Excerpted passage:
+===+

# Bulking but keeping/getting abs



## jordan_ (Mar 5, 2011)

Hi im currently in week 1 of my 6 week dbol cycle .

30mg ed.

I still want to have abs though and they seem to be slowly diminishing, not just from this cycle but from genereally trying to gain mass inthe last few months.

im just wondering if there is a way of keeping and getting back my abs whilst bulking lol.

Any ideas or help will be greatly appreciated


----------



## jordan_ (Mar 5, 2011)

ye i know thats what it looks like lol. may have to go on a cutting cycle after the dbol cycle hmmm.

How is it you see all the bodybuilders and big actors and people like that with big upperbodys but abs aswell?


----------



## jordan_ (Mar 5, 2011)

Is it not possible? I know the actors and people like that go on a bulk then a cut afterwards just in time for their films and comps and what ever. Is there no way to look pretty bulky on top but still have abs?


----------



## crazycal1 (Sep 21, 2005)

you need a leaner bulk.


----------



## jordan_ (Mar 5, 2011)

How do you get a leaner bulk? What is it that I have to do differently?


----------



## ronnie cutler (Dec 29, 2009)

by keeping your diet clean while still increasing your calories

and the all important cardio work


----------



## crazycal1 (Sep 21, 2005)

you eat less carbs.

+===+

Data shown:
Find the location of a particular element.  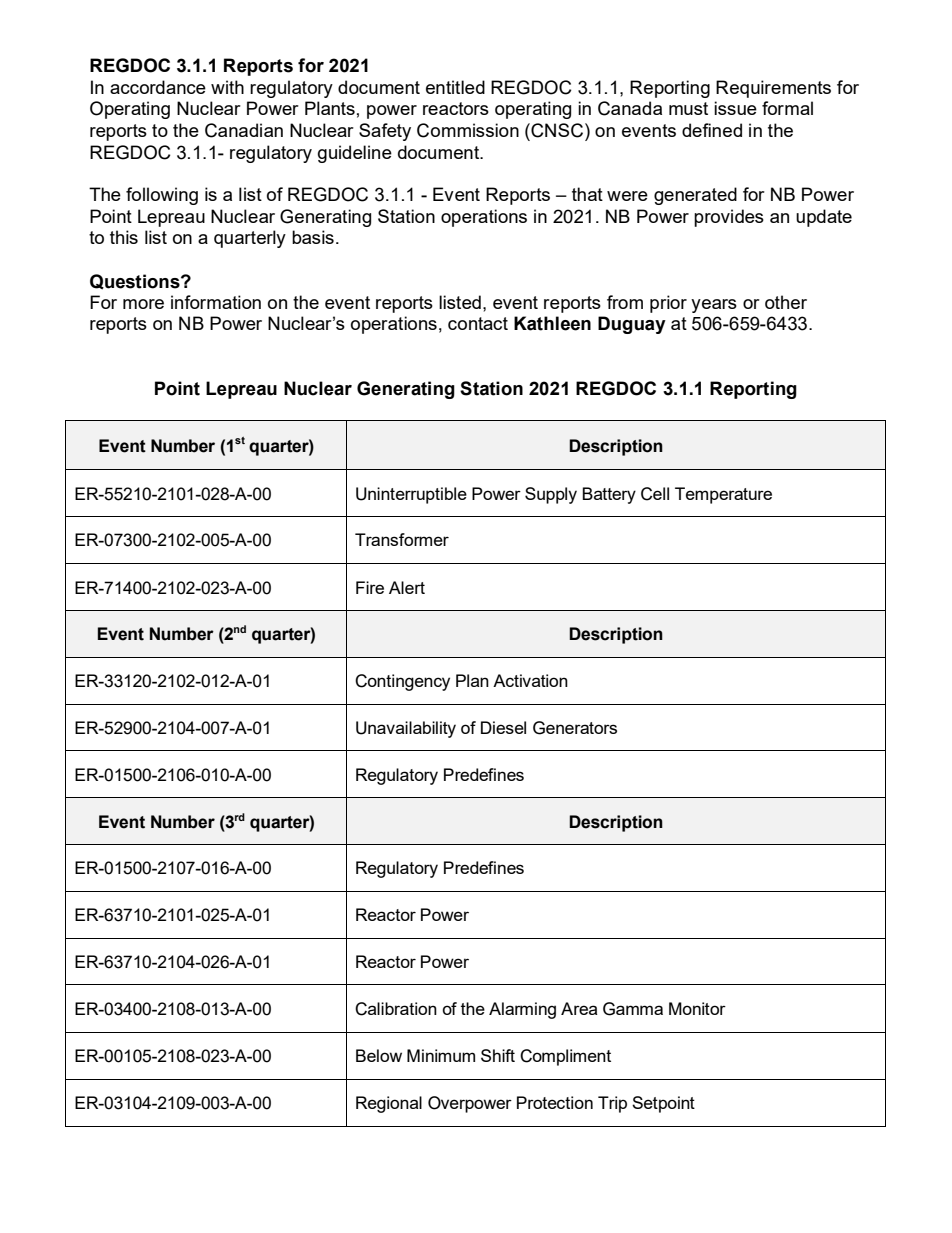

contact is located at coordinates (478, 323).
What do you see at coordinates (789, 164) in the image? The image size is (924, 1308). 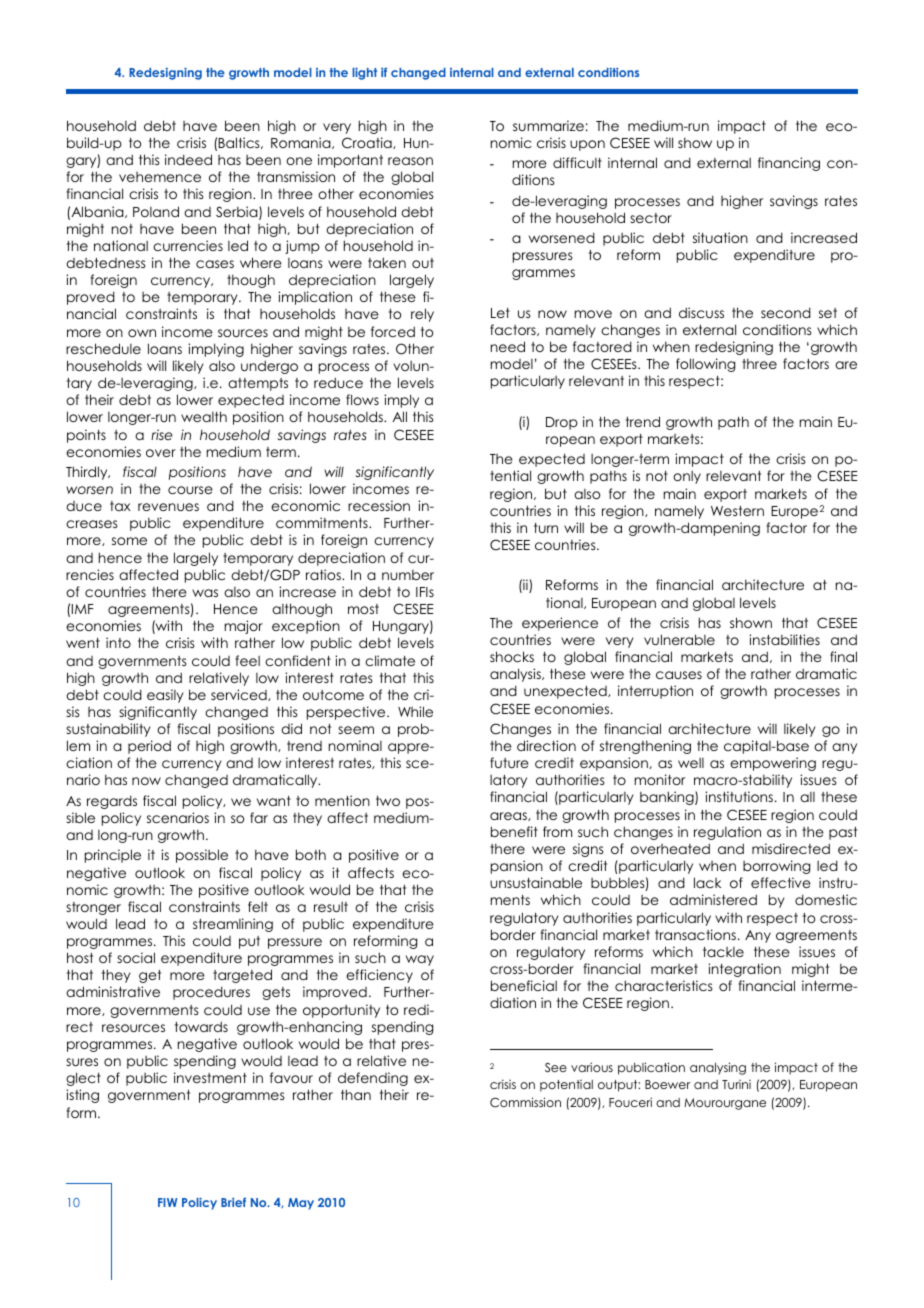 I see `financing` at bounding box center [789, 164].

+===+

Exercise requirements:
1/ In the forum thread on bulking, rewrite the passage between "Is it not possible?" and "still have abs?", inclusive, swapping "films" for "movies".
2/ In the bulking thread, what does ronnie cutler say is the way to get a leaner bulk?
3/ Carry on the forum thread about keeping abs while bulking from the point where it ends.

Task responses:
1/
Is it not possible? I know the actors and people like that go on a bulk then a cut afterwards just in time for their movies and comps and what ever. Is there no way to look pretty bulky on top but still have abs?

2/ Keep your diet clean while still increasing your calories, and do cardio work.

3/
its not just about gaining weight its a bout gaining lean muscle tissues.

which is why wild claims about weight gained on cycles angers me...

yes lol angers!

you dont put on 7+lbs of muscle in 3 weeks and keep it.

you can put on a lil bit of muscle along with plenty of fat and water tho..


----------



## jordan_ (Mar 5, 2011)

Oki cal so instead of jacket potatoe rice and chicken for lunch what do you reccomend maybe cut potatoe out to help cut the carbs?

I defo need to do more cardio ron


----------



## crazycal1 (Sep 21, 2005)

start off with having half a spud...

you still need carbs you just wanna trim them..

oaty shakes are ideal for trimming carbs slowly


----------



## London1976 (Oct 16, 2009)

Its all bout keeping the bodyfat level down, just eat when your hungry like i do which is every 3 hrs. If you eat too much then its inevieatble you will gain fat.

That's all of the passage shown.